Asian markets closed mixed but mostly lower overnight in reaction to the Wall Street Plunge.  European markets are choppy this morning, hovering around the flatline with an ECB decision in focus.  Ahead of a massive day of earnings and economic data, U.S. futures are trying to hold on to some positive numbers.  Hold on tight and prepare for another day of challenging news-driven volatility.

Economic Calendar

Earnings Calendar

Thursday is the biggest day on the earnings calendar this week, with more than 250 companies fessing up to quarterly results.  Notable reports include GOOGL, AMZN, AAPL, FB, FLWX, AOS, ANN, ATVI, AMT, BUD, APO, CAR, BAX, BWA, CAKE, CHD, CMCSA, COP, CS, DVA, DVN, DLR, DNKN, FTNT, GLPI, LMUN, IP, K, KDP, KHC, KTOS, LPSN, LTC, MTX, MPW, MGM, TAP, NOK, OHI, OSTK, PENN, PCG, RL, RDS.A, SNY, SHAK, SHOP, SO, SPOT, SBUX, STNE, TROW, TPR, TWTR, X, VRTX, WU, WWE, XYL, YU< & ZEN.

News & Technicals’

After the biggest day of selloff since June, U.S. Futures point to a modest bounce this morning.  Today will be a massive day of data with our most important day of earrings reports since the beginning of the 4th quarter earnings season.  The big tech market-moving reports AMZN, AAPL, FB & GOOGL occur after the bell, which means anything is possible Friday morning, so plan your risk carefully heading into the close.  Treasury yields are moving slightly lower this morning ahead of the 3rd quarter GDP economic growth figures at 8:30 AM Eastern.  If that’s not enough data to digest, we will also get the latest reading on the weekly Jobless Claims.  Concerns continue to grow for the possibility of a double-dip recession, and France and Germany initiate nationwide lockdowns to combat surging infection rates.  Daily infection number topped 80,000 here in the U.S. yesterday.  With just 5-days to the Presidential election, the market uncertainty as to what comes next as the index chart technical damage grows.  If the big tech firms perform well this afternoon, the market could get a little relief.  However, if any of them fall short of spectacular results such as MSFT, the path into the weekend could be lead by the bears. 

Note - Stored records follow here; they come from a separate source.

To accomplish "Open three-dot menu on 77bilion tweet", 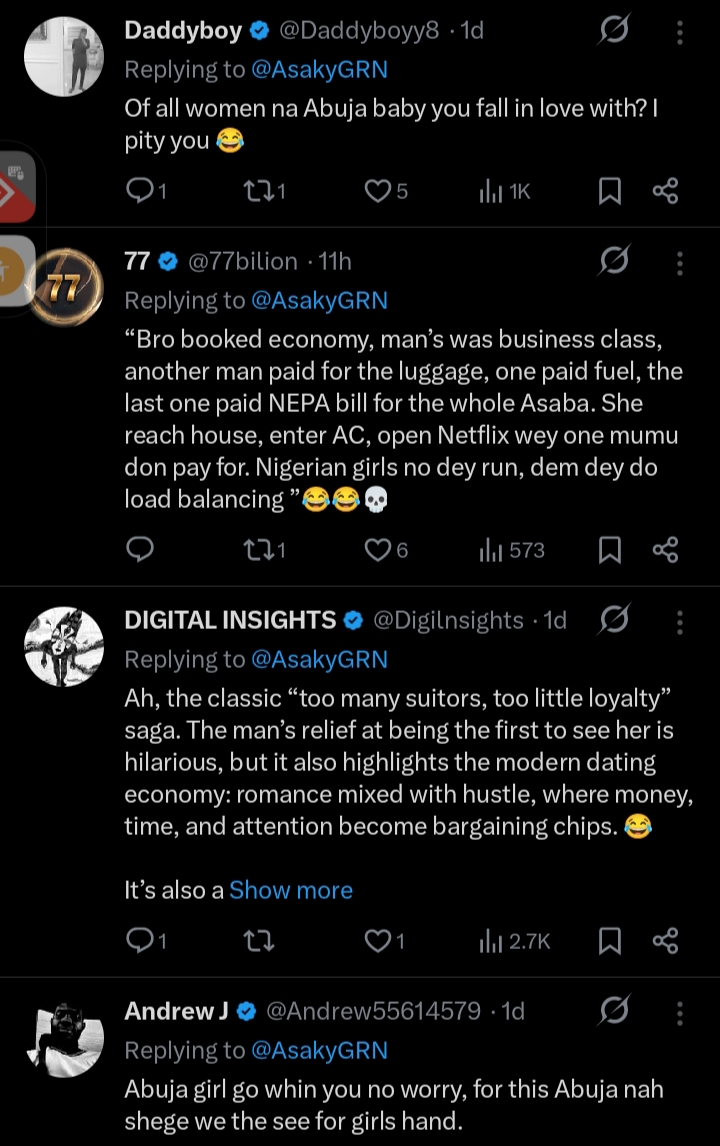I will pos(680,263).
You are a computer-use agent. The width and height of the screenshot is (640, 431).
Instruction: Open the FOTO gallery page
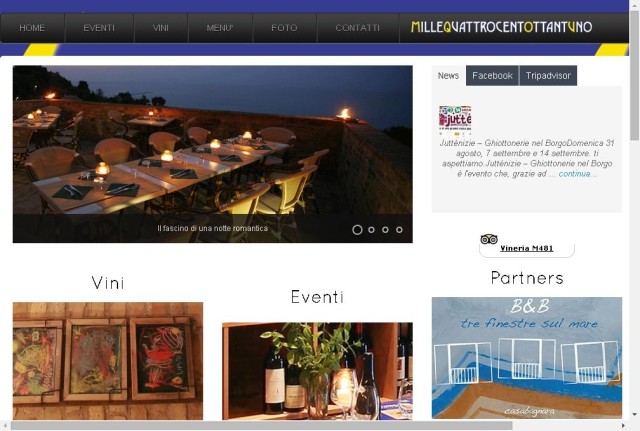coord(284,28)

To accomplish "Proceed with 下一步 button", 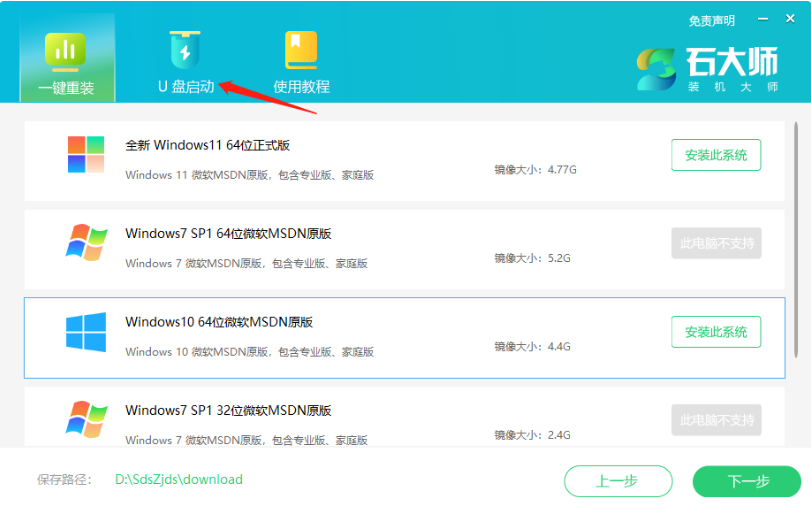I will (x=747, y=481).
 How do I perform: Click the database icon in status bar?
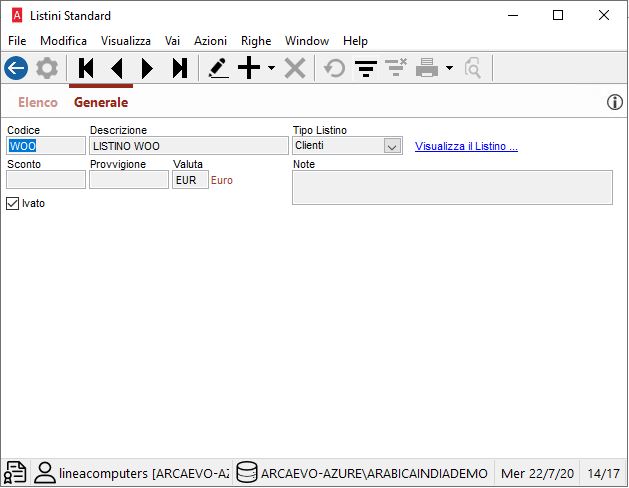click(x=246, y=473)
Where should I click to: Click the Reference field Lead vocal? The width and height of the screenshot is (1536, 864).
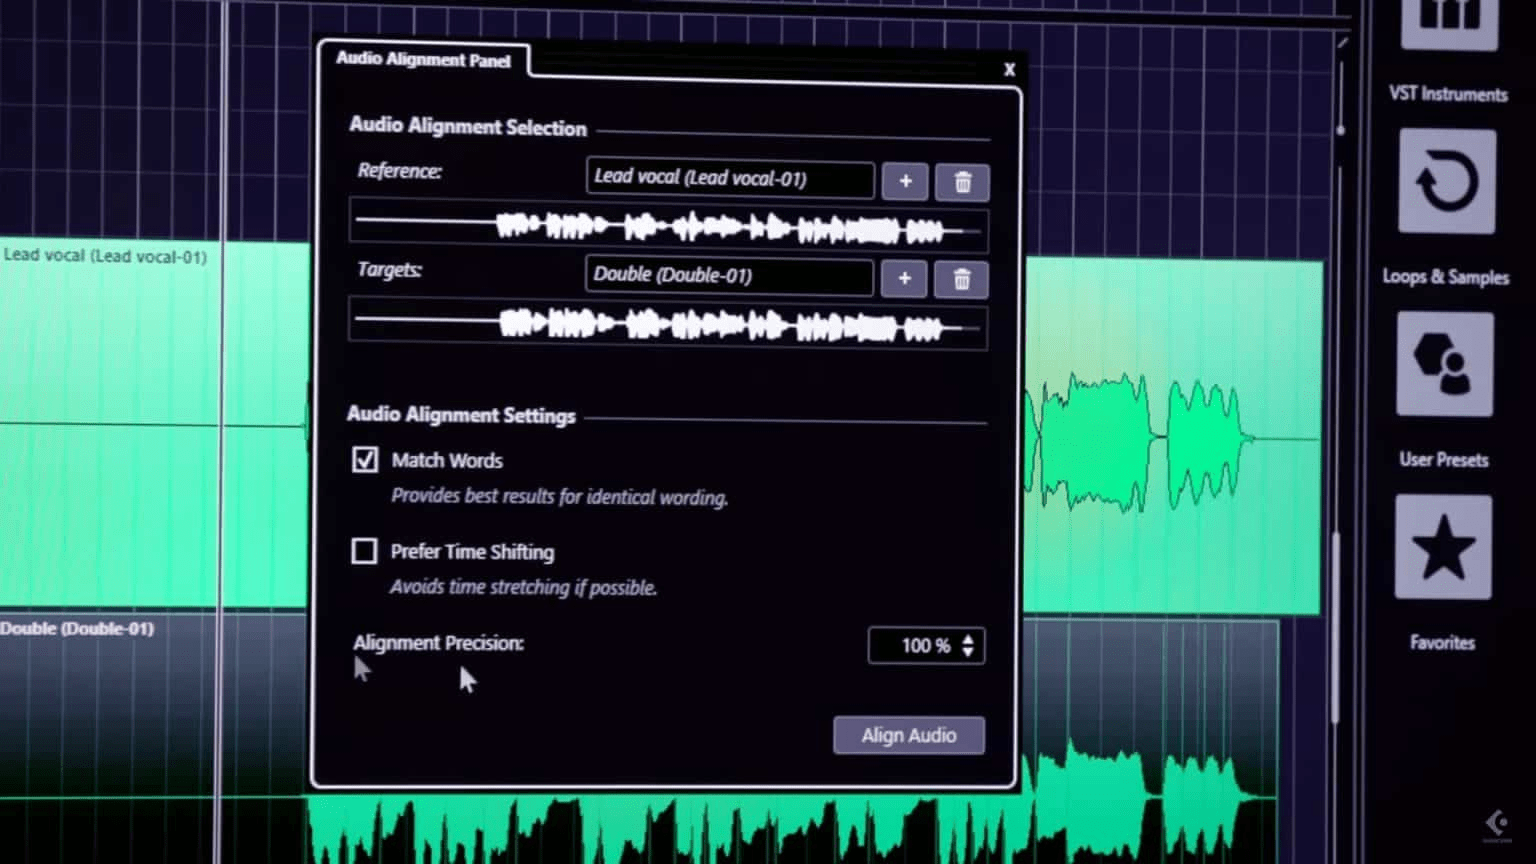pyautogui.click(x=729, y=179)
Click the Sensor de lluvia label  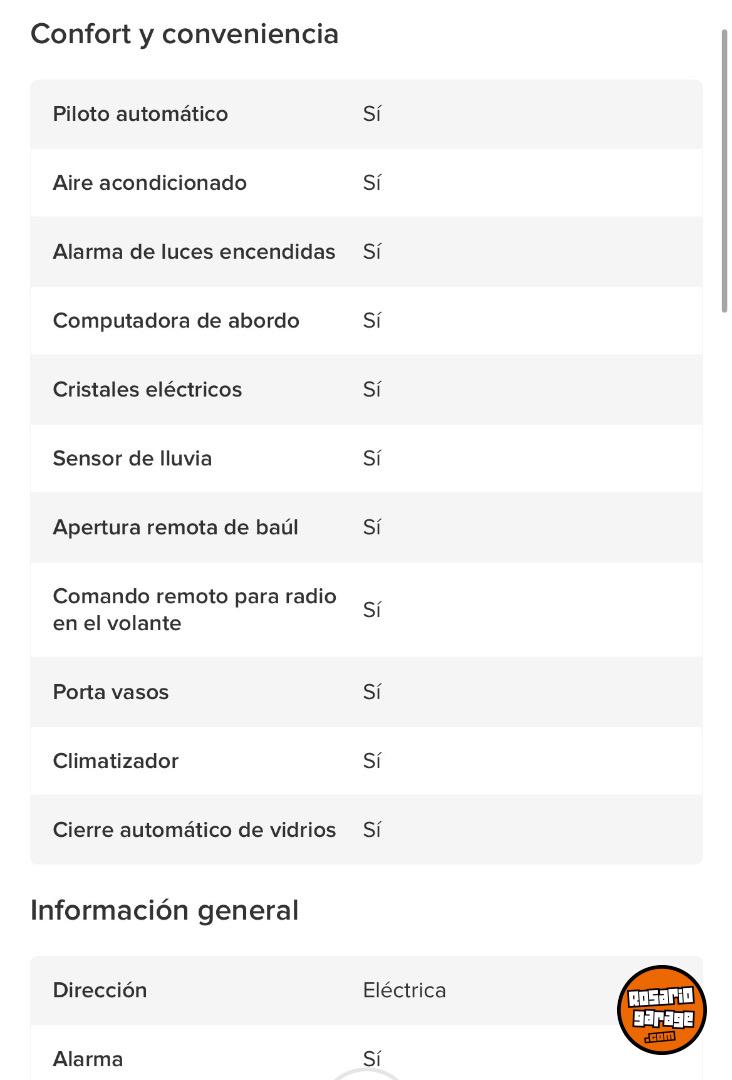point(132,459)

With the DIA now so close to its 200-day average, it would seem a test of that level is very likely in the days ahead.  Of course, everything could quickly reverse if a stimulus deal is agreed upon, but the evidence is now pointing to 2021 for that to occur.  Stay focused and flexible, and always remember that cash is a position often underutilized in such troubled times.